What Milton actually showed
Milton ran experiments where autistic adults and non-autistic adults attempted to read each other's emotional and social signals. The non-autistic adults misread the autistic adults at roughly the same rate the autistic adults misread the non-autistic adults. The miscommunication was symmetric. The "empathy deficit" was a relationship deficit, not a one-sided neurological flaw.
Follow-up work has shown that autistic adults communicating with other autistic adults experience high-fidelity communication — comparable to non-autistic adults communicating with each other. The mismatch happens at the interface between the two communication styles, not inside the autistic brain.
What this changes in daily life
School: The "social skills group" that teaches autistic kids how to act more neurotypical is solving half the problem. The other half is the neurotypical kids learning to read autistic communication. Most schools never address the second half. The IEP language to add: "Social communication goals will focus on bidirectional communication, not on training the autistic student to perform neurotypical norms."

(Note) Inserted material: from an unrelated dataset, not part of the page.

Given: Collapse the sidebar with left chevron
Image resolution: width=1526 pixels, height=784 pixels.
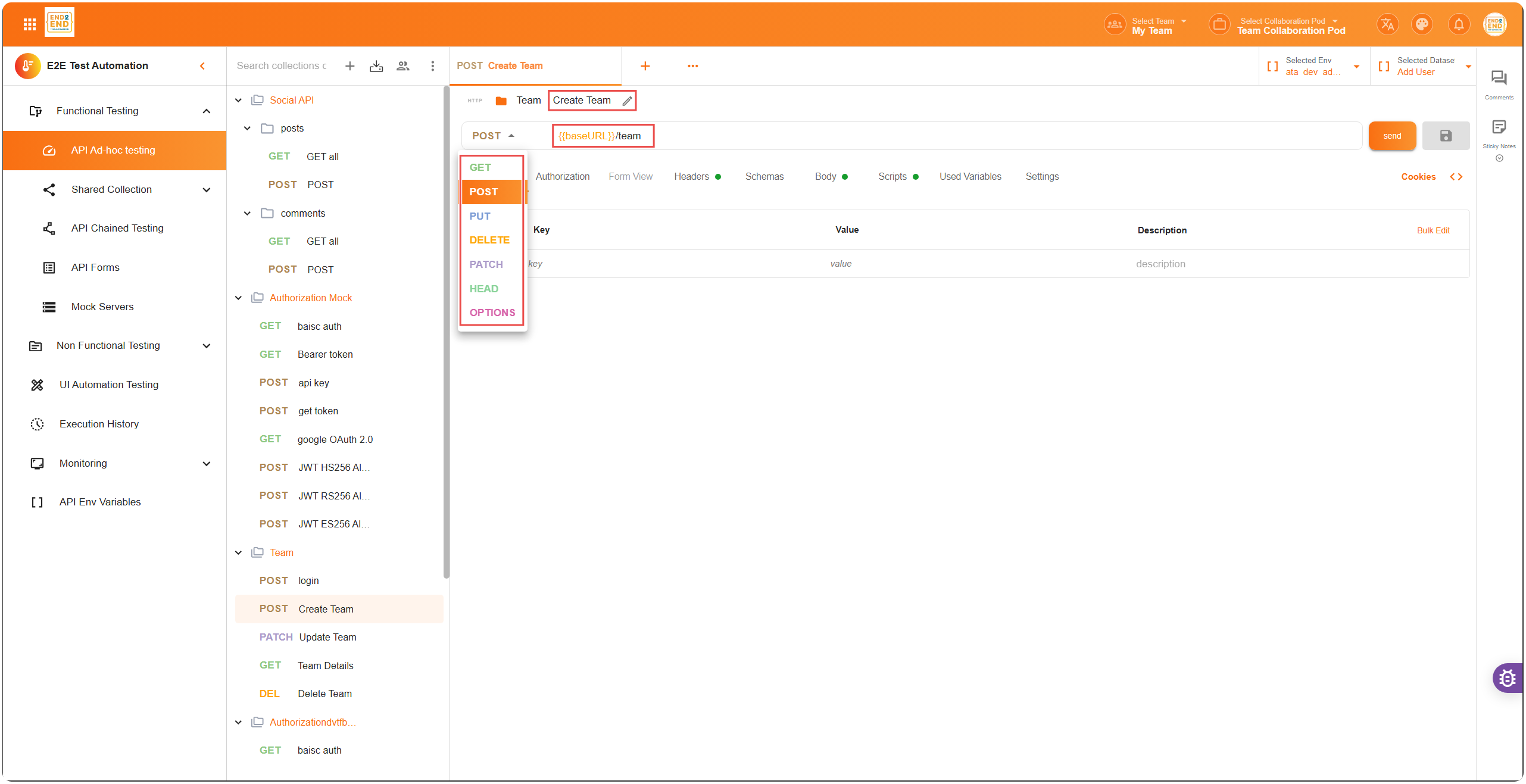Looking at the screenshot, I should coord(202,66).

Workplace: Most "autism hiring programs" at Fortune 500 companies adjust the interview process specifically because they have accepted that the standard interview is a Double Empathy Problem in action — the autistic candidate is being asked to read social cues the interviewer would also struggle to read in reverse. The successful programs (SAP, Microsoft, JP Morgan) replace interviews with work-sample exercises that bypass the empathy interface entirely.

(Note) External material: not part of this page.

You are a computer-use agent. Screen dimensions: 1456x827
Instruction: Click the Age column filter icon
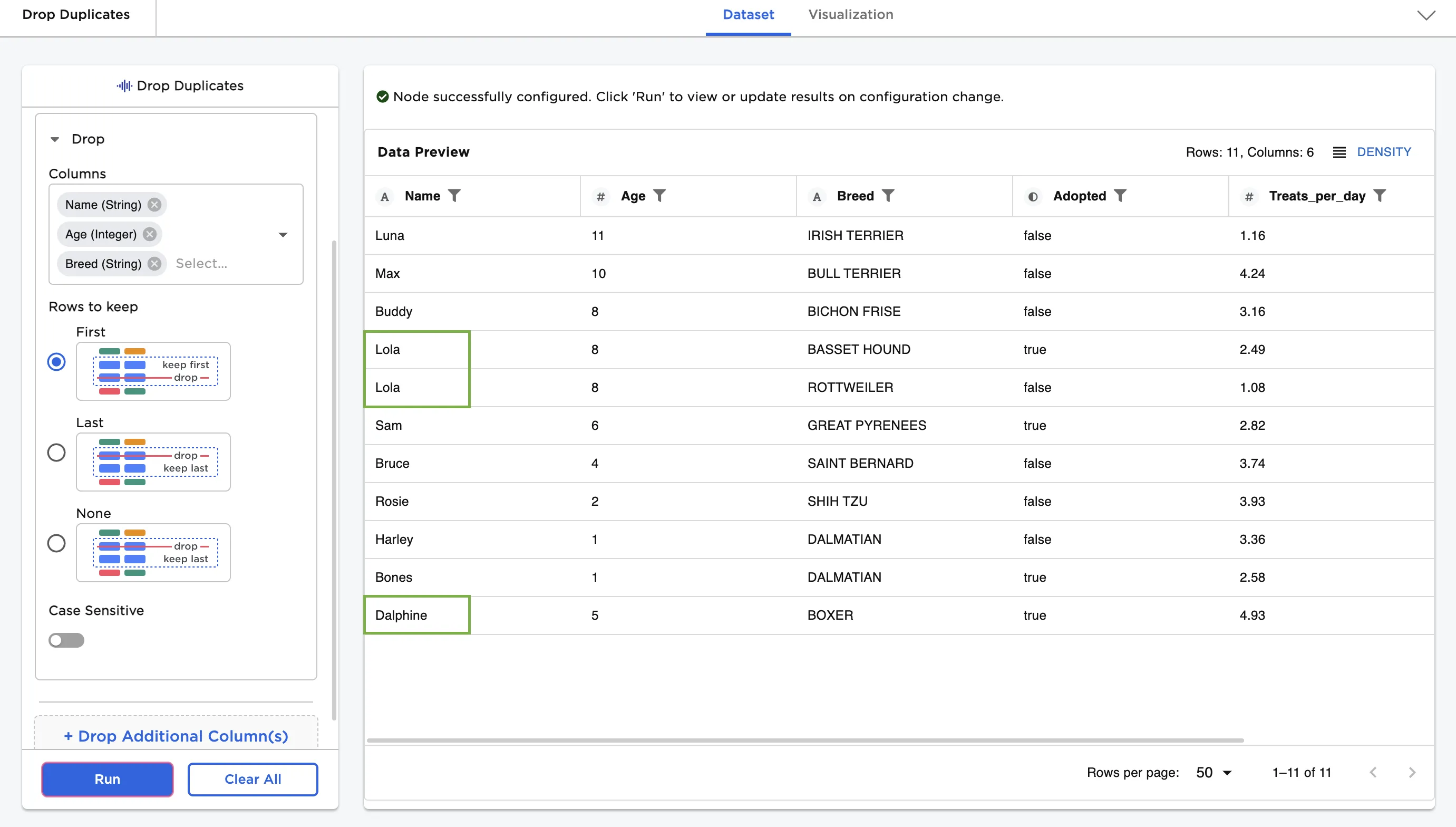pyautogui.click(x=659, y=196)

Family: When your kid does not seem to "get" how someone else feels, the question to ask is whether they are missing the cue or whether the cue is delivered in a way they cannot read. Often it is the second. Cousins who pile on top of each other at a family reunion are not communicating in a register autistic kids automatically decode. The cousins also are not decoding the autistic cousin's signals. The family event is a Double Empathy moment in miniature.
What autistic empathy actually looks like
Autistic adults often describe their empathy as hyper-empathetic — they feel others' emotions intensely, sometimes overwhelmingly. The challenge is not the feeling. The challenge is the OUTPUT — knowing what the social script is supposed to be when you have already absorbed every emotion in the room.

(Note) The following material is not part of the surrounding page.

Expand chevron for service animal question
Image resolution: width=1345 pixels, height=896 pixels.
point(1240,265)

Many autistic kids who get labeled "uncaring" because they do not respond on cue are actually responding so deeply that they have shut down the visible signal. The neurotypical observer sees blankness. The autistic kid is overwhelmed.
The reframe
The Double Empathy Problem reframes the conversation from "autistic deficit" to "neurotype interface." That reframe matters because the interventions are different. If the deficit is the autistic person, you train the autistic person. If the deficit is the interface, you teach both sides — and you stop pathologizing the autistic side for not closing the gap unilaterally.
This reframe is also the foundation of identity-first language. Autistic people are not broken neurotypicals. They are autistic — a different cognitive profile with strengths, challenges, and communication patterns of their own.